Book Review: Marching With Caesar-Civil War

In the first novel of R.W. Peake’s Marching With Caesar series readers were treated to a detailed account of what life was like as a Roman legionary involved in foreign conquests. Peake’s latest historical novel, Marching with Caesar-Civil War is in some ways even more fascinating than the first because the central character, Titus Pullus is now a highly ranked centurion with frequent personal contact with Caesar and other movers and shakers of the age, and has a front row seat for observing the events of the day.

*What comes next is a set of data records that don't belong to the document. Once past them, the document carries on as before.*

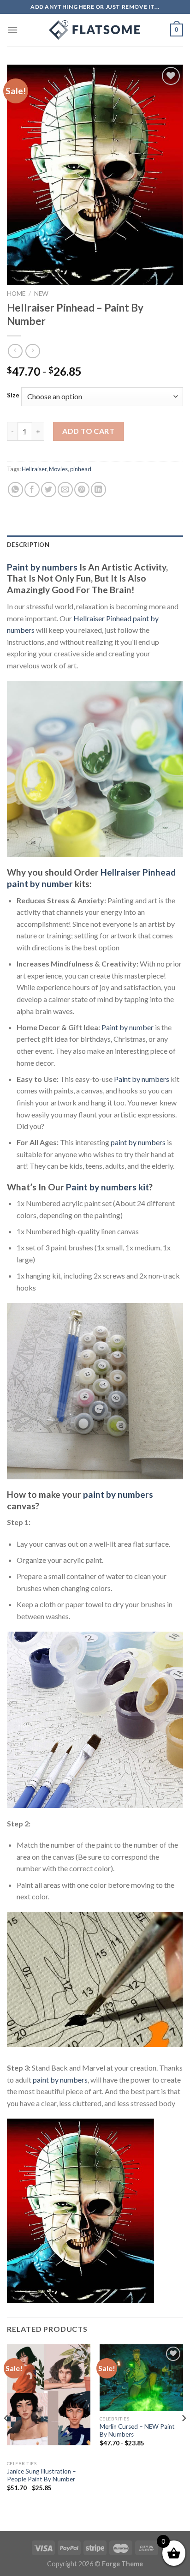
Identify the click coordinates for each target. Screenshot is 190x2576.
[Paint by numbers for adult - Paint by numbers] (95, 30)
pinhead (80, 469)
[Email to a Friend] (65, 489)
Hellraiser (34, 469)
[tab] (95, 544)
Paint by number (127, 1027)
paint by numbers (138, 1142)
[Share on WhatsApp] (15, 489)
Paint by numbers (42, 567)
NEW (41, 293)
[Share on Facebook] (32, 489)
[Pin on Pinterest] (81, 489)
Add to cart (88, 430)
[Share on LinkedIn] (98, 489)
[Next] (183, 2436)
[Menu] (12, 29)
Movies (58, 469)
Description (28, 544)
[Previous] (6, 2436)
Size (13, 395)
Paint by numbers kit (107, 1187)
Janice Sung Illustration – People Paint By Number (41, 2475)
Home (16, 293)
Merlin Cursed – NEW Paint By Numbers (137, 2430)
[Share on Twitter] (48, 489)
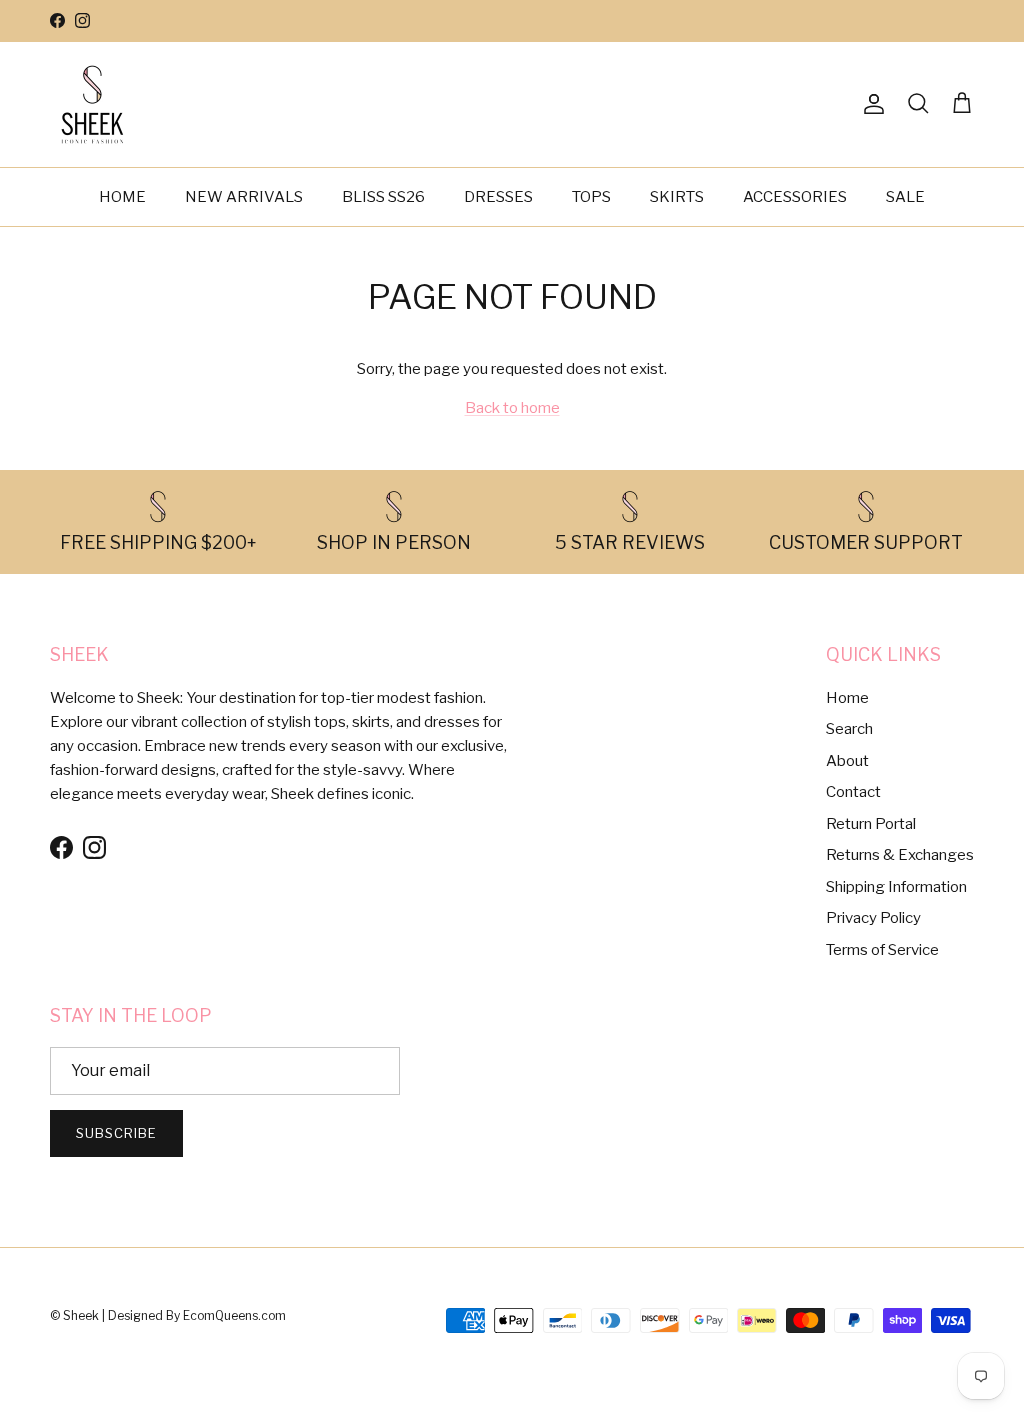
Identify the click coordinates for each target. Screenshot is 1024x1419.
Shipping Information (896, 887)
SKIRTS (677, 197)
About (847, 761)
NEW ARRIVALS (244, 197)
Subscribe (116, 1133)
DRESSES (498, 197)
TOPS (591, 197)
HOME (122, 197)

Gnaeus Pompeius Magnus, AKA Pompey the Great, had once been politically allied with Julius Caesar and had even married Caesar’s daughter Julia. After Julia died in childbirth, however, Pompey married Cornelia, the daughter of Caecilius Metellus Scipio, one of the leaders of the anti-Caesar faction of the Roman Senate. He thus aligned himself with Marcus Porcius Cato and other patricians who opposed Caesar. When Caesar crossed the Rubicon and marched on Rome, those factions in the senate that opposed Caesar fled the city, along with Pompey and the legions which were loyal to him. They marched to Brundisium and then fled to Greece aboard ships.
There followed years of Civil war between the forces of Caesar and those of Pompey and Scipio. Pompey was soundly defeated by Caesar’s much smaller but more experienced forces at the battle of Pharsalus in Greece. Pompey fled to Egypt where he was murdered, probably at the behest of advisers to the boy king Ptolemy XIII. Even after Pompey’s death, the legions of Caesar had to battle remnants of Pompey’s legions in Africa and Spain.
Titus Pullus is at the center of all of these campaigns. After Pharsalus, Caesar appoints him pilus primus of the sixth legion, which had belonged to Pompey but deserted to Caesar. Caesar then took the sixth with him to Alexandria, where he settled political affairs and began his famous affair with Cleopatra. Later he is transferred back to his old 10th legion, again as pilus primus, and participates in campaigns in Africa and Spain.
I thoroughly enjoyed Marching With Caesar-Civil War, and heartily recommend it to anyone with an interest in Roman History. I look forward to reading Peake’s next book which, I assume, will relate events after the assassination of Caesar, leading to the rise of Augustus.